Emotionale Gesichter ziehen Aufmerksamkeit und Augenbewegungen auf sich. Die neuronalen Mechanismen der Aufmerksamkeit wurden jedoch hauptsächlich während der Fixation untersucht, was im Alltag, wo Menschen ihre Augen bewegen, um die Aufmerksamkeit auf Gesichter zu richten, unüblich ist.

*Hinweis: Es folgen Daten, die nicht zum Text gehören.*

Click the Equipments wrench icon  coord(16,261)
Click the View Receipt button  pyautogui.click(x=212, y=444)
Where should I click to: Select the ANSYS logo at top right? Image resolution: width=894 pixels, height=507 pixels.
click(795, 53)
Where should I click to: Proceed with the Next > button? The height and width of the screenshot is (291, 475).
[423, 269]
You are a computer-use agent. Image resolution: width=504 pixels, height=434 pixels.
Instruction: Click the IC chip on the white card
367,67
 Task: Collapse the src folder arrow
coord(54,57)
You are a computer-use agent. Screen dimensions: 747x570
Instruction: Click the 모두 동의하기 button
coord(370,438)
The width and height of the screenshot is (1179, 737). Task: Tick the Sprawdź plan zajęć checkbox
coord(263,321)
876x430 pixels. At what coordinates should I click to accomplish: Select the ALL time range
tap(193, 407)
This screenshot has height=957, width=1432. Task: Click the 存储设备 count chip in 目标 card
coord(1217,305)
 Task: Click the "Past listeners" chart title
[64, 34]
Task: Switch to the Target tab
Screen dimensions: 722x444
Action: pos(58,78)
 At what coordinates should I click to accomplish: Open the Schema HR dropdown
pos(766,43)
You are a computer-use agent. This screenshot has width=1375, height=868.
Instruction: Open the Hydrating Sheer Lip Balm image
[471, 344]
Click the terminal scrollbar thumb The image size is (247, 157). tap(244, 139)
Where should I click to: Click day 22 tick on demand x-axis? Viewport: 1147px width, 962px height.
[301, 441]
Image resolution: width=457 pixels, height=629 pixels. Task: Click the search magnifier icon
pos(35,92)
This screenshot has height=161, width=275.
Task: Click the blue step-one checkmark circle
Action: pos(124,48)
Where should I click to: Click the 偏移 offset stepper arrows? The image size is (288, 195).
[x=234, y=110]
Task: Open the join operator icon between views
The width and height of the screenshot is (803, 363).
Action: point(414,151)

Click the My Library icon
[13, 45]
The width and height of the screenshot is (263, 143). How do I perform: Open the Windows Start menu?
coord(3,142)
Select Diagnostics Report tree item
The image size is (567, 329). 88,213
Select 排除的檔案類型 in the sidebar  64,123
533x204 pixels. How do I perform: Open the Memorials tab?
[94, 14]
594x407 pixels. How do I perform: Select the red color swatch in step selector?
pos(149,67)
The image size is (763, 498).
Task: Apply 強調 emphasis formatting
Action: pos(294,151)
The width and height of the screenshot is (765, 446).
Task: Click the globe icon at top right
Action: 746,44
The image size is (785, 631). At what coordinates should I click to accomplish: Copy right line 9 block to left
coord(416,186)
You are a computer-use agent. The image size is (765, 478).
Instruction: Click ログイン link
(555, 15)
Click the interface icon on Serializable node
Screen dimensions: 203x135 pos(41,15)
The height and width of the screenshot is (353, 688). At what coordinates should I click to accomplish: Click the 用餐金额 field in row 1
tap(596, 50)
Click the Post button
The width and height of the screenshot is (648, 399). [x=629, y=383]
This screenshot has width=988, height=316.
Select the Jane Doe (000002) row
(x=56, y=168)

Daher wurden in der aktuellen Studie von Kalke (2019) Eye-Tracking und Elektroenzephalographie (EEG) kombiniert, um die neuronalen Mechanismen von offenen Aufmerksamkeitsverschiebungen zu Gesichtern mit glücklichen, neutralen und wütenden Ausdrücken zu messen, wobei die Teilnehmer ihre Augen frei zu den Stimuli bewegen konnten. Die Sakkadenlatenzen in Richtung peripherer Gesichter unterschieden sich nicht in Abhängigkeit vom Ausdruck und die Amplituden und Latenzen der frühen neuronalen Reaktion (P1) waren unbeeinflusst. Allerdings war die später auftretende Early Posterior Negativity (EPN) bei emotionalen Gesichtern signifikant größer als bei neutralen Gesichtern. Diese Reaktion tritt nach Sakkaden in Richtung der Gesichter auf. Emotionsmodulationen traten also erst auf, nachdem bereits eine Blickverschiebung in Richtung des Stimulus vollzogen worden war. Die visuelle Auffälligkeit und nicht der emotionale Inhalt könnte daher die frühen Sakkaden steuern, während spätere Top-down-Prozesse die Emotionsverarbeitung widerspiegeln.
Literatur
Kulke, Louisa (2019). Neural Mechanisms of Overt Attention Shifts to Emotional Faces. Neuroscience, 418, 59-68.